L’escalation bellica e di sanzioni sembra preludere a tutto meno che al negoziato di pace. Spes contra spem, si può ancora sperare?

Il viaggio del cancelliere austriaco Karl Nehammer a Mosca conferma che le carte per un negoziato possono essere ancora spese. Ha ragione Nehammer nel dire che la diplomazia telefonica non basta. Occorre sfruttare la neutralità di paesi come l’Austria. La guerra in Ucraina è il pretesto che la Russia usa per un confronto a tutto campo con l’Occidente, per questo bisogna mettere attorno al tavolo non solo i diretti contendenti, ma tutti gli attori dello scenario globale. Non a caso già diversi anni fa il Pontefice parlava di 'guerra mondiale a pezzi'. La vera posta in gioco sono i nuovi equilibri mondiali.
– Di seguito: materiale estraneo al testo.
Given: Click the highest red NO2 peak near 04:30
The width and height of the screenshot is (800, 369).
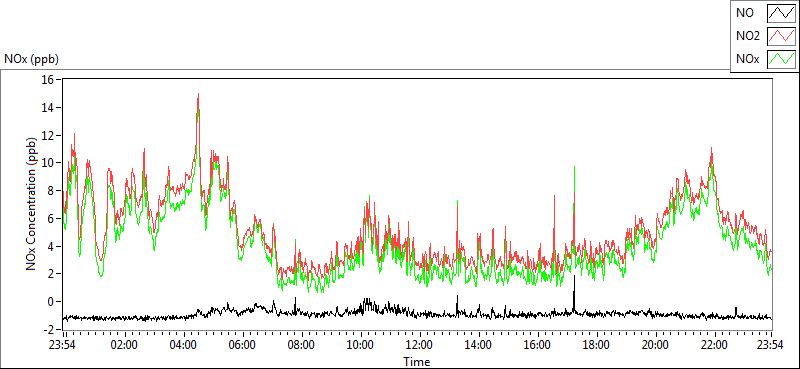Looking at the screenshot, I should [x=198, y=95].
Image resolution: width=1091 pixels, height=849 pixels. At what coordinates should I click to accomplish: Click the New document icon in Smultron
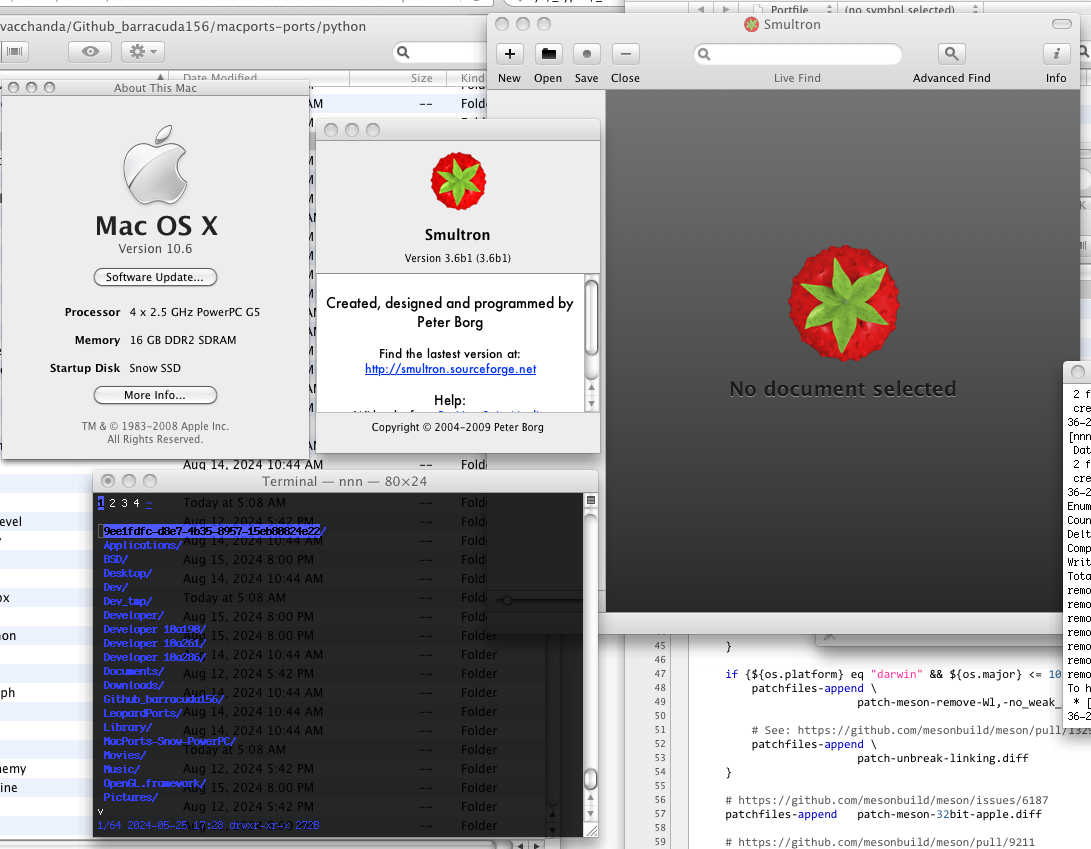(x=509, y=54)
L’Onu sembra fuori gioco, la Nato è parte in causa, ma anche la Ue lo è diventata. Si può ripartire dall’Osce per far ripartire i negoziati?

Nei giorni precedenti il voto francese Macron ha provato a rilanciare il 'Formato Normandia' per ridare vita al dialogo tra Russia, Ucraina, Francia e Germania ripartendo proprio dagli accordi di Minsk. Questa è sempre stata la posizione anche del-l’Italia, lo stesso Draghi il 22 dicembre scorso, nella conferenza stampa di fine anno, ha ribadito che «le relazioni tra Ucraina e Russia sono disciplinate dagli Accordi di Minsk che non sono stati osservati da nessuna delle due parti. La loro osservanza quindi potrebbe essere il primo passo». L’Italia può essere determinante per rilanciare il ruolo dell’Osce in cui troverebbe idonea collocazione anche l’intelligente lavoro di mediazione della Santa Sede che di quel consesso è membro autorevole.

L’Italia si ritaglia il ruolo di garante, con altri Paesi. Ruolo che già svolgiamo da tempo alla guida della forza di interposizione in Libano. Possiamo riprovarci o ci siamo a nostra volta bruciati la possibilità?

Il nostro è il contributo più rilevante alla forza multinazionale Onu in Libano. La grande influenza costruita tramite i nostri militari nel corso degli anni può essere di esempio per chi fosse chiamato a interpretare il ruolo di forza di interposizione nel conflitto russo-ucraino. Al momento, certo, è difficile che la Russia accetti la presenza di forze terze sul terreno di battaglia. Ma bisogna iniziare un cammino di misure di fiducia, una logica dei piccoli passi, che parta innanzitutto dal riconoscimento del male compiuto ai danni della popolazione civile. Passo necessario perché la prospettiva di pace non appaia una resa alla volontà del più forte.

Che prospettive vede per la visita che il Papa è pronto a compire, a Kiev?

L’idea vaticana di favorire i negoziati tra Russia e Ucraina era emersa già due anni fa. Ma ora va fatto ogni sforzo per convincere la Russia ad avviare le trattative, in questa terribile situazione papa Francesco è uno dei riferimento più cari al popolo ucraino, anche per i non cattolici, e ogni suo gesto è considerato d’aiuto alla popolazione provata per la tragedia della guerra, che vuole una pace rispettosa della verità, anelante la giustizia e garante della libertà. I tempi sono difficili e ogni gesto rischia di prestarsi a strumentalizzazioni. Se il Papa poggierà i piedi sulla terra ucraina, non lo farà nell’interesse del governo ucraino ma in quello più grande di due popoli che attraverso il perdono possono ricostruire il cammino per la pace.

Anche i gesti religiosi possono essere di aiuto?

Dopo la consacrazione a Maria di entrambe le Nazioni va in questa direzione anche la decisione del Santo Padre di scegliere come portatrici della croce nella via Crucis due infermiere, una ucraina e una russa che lavorano in Italia. Gesti che indicano come possibile che la guerra si fermi se si è capaci di riconoscere l’altro come necessario per sé. Sì, io veramente credo che se per il Papa si creeranno le condizioni per andare in Ucraina, la guerra possa fermarsi. È una considerazione di carattere politico, la mia. È un gesto che renderebbe la pace più plausibile. Analogamente sarebbe di grande importanza un nuovo incontro con il Patriarca di Mosca, non a caso tanto auspicato dal Papa.